I suppose there are two parts to my disagreement that can be summed up as follows:

  • as a reader, I don’t expect that every detail of a scene connects to the story
  • why does the dog have to bite Ray and why is it a human bone

The truth of the matter is that I am a lazy reader with low standards. I want character driven pieces and characters that are real and visceral and relatable. That means I don’t care if Ray sees a dog with a bone in its mouth–I care if Ray sees that dog and wants to adopt a dog of his own but Ray cannot afford one–and I don’t even care if Ray is set in a genre piece where something incredible happens and he needs to save the world or something because I care about that dog and Ray’s relation and perspective to that dog even if that dog never again graces the reader or Ray with its presence.

But then again, my favorite episodes when I watch television are usually the filler ones that happen in between the plot ones. My biggest issue with procedural shows is that too often they don’t follow up on the characters processing significant moments that happened during The Plot. One of my biggest disappointments with Sense8 was that it was plot and action filled. I don’t understand people who complain that Bella in Twilight wasn’t as interesting as some of the side characters. And so on and so forth.

Details that turn out to be insignificant, details that turn out to be mundane, details that turn out to be disconnected from the main point of the narrative, isn’t the same as meaning that the readers won’t care about them because I am here today to reiterate that the chances that I’ll care about those mundane details are very, very probable.

One of the strongest moments in my adolescence was being comforted by a child ten years my junior (I was around sixteen at the time) who knew that something bad had happened to me when we were both involved in a community theater production of the Music Man. She sat next to me on the floor and held my hand and put her head on my shoulder while I waited for the final musical number to end so that I could close the curtain. She didn’t say a word the entire time she sat with me and she left without a word too.

This was not surprising considering we had never spoken to each other or hanged out with each other before or had anything that could be described as previous interaction due to our age difference and the fact that I am socially reclusive by nature.

I don’t remember her name. I’ve never seen her again, and I probably never will.

But I remember it. It will always be significant to me even though it doesn’t mean anything, even though it was a mundane detail that had nothing to do with what happened then and what will happen to me later on in life.

And even though I do sometimes tell the story of what happened during my time working backstage on the Music Man to people of my acquaintance, this is not a detail that I often include because in the scheme of things, in the story of how I was fired from working on this production by a petty and bullying producer/director, it is an unconnected detail that has meaning only to myself.

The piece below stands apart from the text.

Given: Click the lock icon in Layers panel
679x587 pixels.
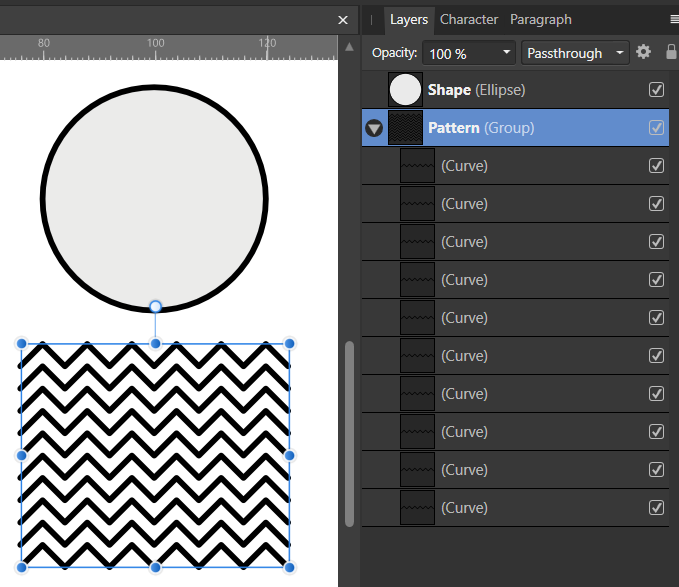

The story can live with or without it. It is not integral. There is no chekhov’s gun, no biting dog, and no human bone here.

It is just two strangers sharing a disconnected moment with each other.

But when I wrote a short story about my experience as one of the pieces required for my minor in creative writing, I included it because it meant so much to me.

My professor wanted me to take it out because it was an insignificant, boring, mundane detail that had nothing to do with the overarching story. Remember, this child and myself had no history. We had no experience together. We had nothing to build up to this random act of kindness.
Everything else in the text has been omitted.